Una vez escuché decir a Mark Zuckerberg, ese genio de las redes sociales que se convirtió en multimillonario a una edad temprana al desarrollar Facebook, que para un emprendedor “el mayor riesgo es no arriesgarse en nada”, y que “la única estrategia garantizada para el fracaso es no arriesgarse”.
A muchas personas no les gusta el riesgo. Unos, porque tuvieron una experiencia negativa al respecto; otros, porque así lo aprendieron en casa desde pequeños; unos más, porque traen ese miedo inscrito en su ADN. Y eso no es necesariamente malo. Incluso, el ser cautos es parte del instinto de supervivencia que nos permitió triunfar como especie.
Sin embargo, debemos tener claro que para poder crecer en lo profesional, como lo refiere Zuckerberg, es indispensable asumir riesgos. No hay éxito posible que no venga aparejado con un nivel de riesgo, variable según las circunstancias. Los triunfadores abandonan su zona de confort para asumir riesgos, mientras que los conformistas se quedan mirándolos pasar desde la comodidad de sus butacas.
Y correr riesgos implica que existe una probabilidad de fracaso, claro. Pero imaginemos por un momento qué hubiera pasado si Tomás Alva Edison, Alexander Graham Bell, los hermanos Wright o Henry Ford no hubiesen tomado riesgos. Sin duda, el mundo no sería tal cual lo conocemos ahora. Como dijo el mismo Edison, después de fracasar decenas de veces antes de poder perfeccionar la bombilla eléctrica que actualmente sigue iluminando nuestras noches: “no fueron mil intentos fallidos, sino un invento de mil pasos”.
La capacidad de exposición voluntaria hacia algunos tipos de peligro es característica básica de los líderes y personas exitosas. Y no se trata de arriesgarse a cualquier tipo de amenaza ni vivir la aventura por vivirla, sino seleccionar los riesgos que generen rentabilidad en el futuro.
Asumir riesgos calculados es parte de la madurez de una persona. Es un acto sublime de responsabilidad, de independencia. En algunas ocasiones implica dejar el nido acogedor y volar por cuenta propia; en otras, significa cargar con las consecuencias de nuestros actos y no depender del éxito de otros.

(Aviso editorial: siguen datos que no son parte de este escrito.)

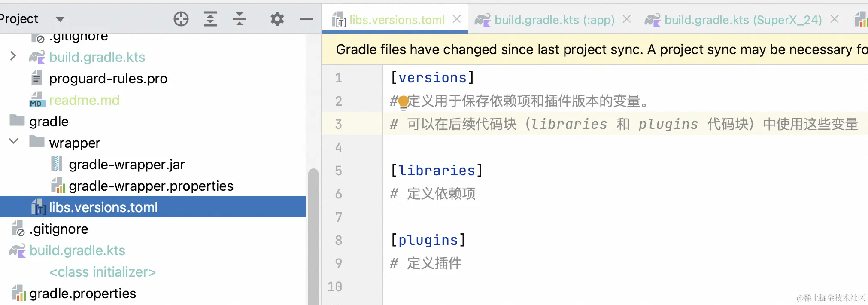
Task: Click the Project panel vertical scrollbar
Action: (x=313, y=236)
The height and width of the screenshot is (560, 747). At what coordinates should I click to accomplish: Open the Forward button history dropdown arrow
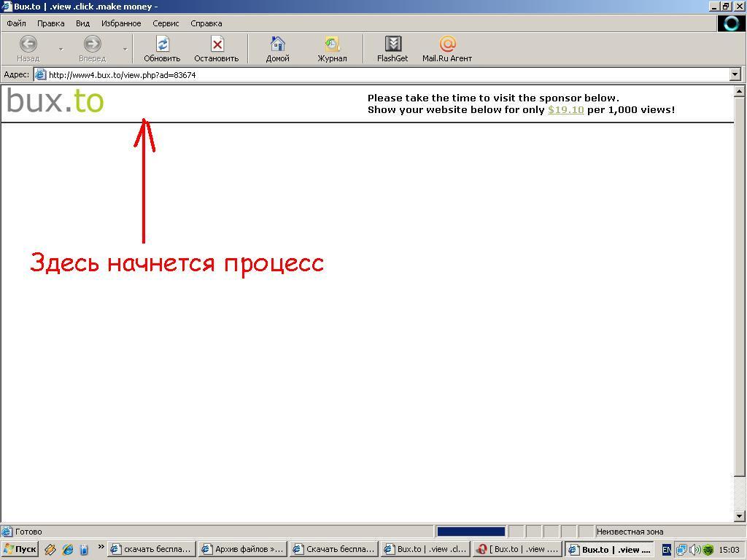tap(125, 49)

Los fracasos son grandes maestros. Al tomar riesgos aún perdiendo se gana algo invaluable: la experiencia. Como dicen por ahí, “lo que no mata, fortalece”. El crecimiento personal consiste en una serie de aprendizajes concatenados; algunos, fruto de victorias; otros, de fracasos. Pero en el agregado, la ruta del éxito no depende tanto del resultado de las decisiones, sino del hecho de haber tomado esas decisiones, de haber asumido los riesgos.

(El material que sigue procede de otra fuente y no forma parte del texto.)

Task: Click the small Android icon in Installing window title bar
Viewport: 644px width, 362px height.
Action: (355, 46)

Si lo pensamos bien, vivimos en un riesgo permanente: en la regadera, bajando las escaleras, manejando nuestro coche. Llorar es arriesgarse a parecer sentimental, reír a considerarse tonto. Quien no arriesga se convierte en esclavo de su propia seguridad. Aprendamos a vivir con riesgos y a entender que el mayor riesgo en la vida es no arriesgar nunca nada.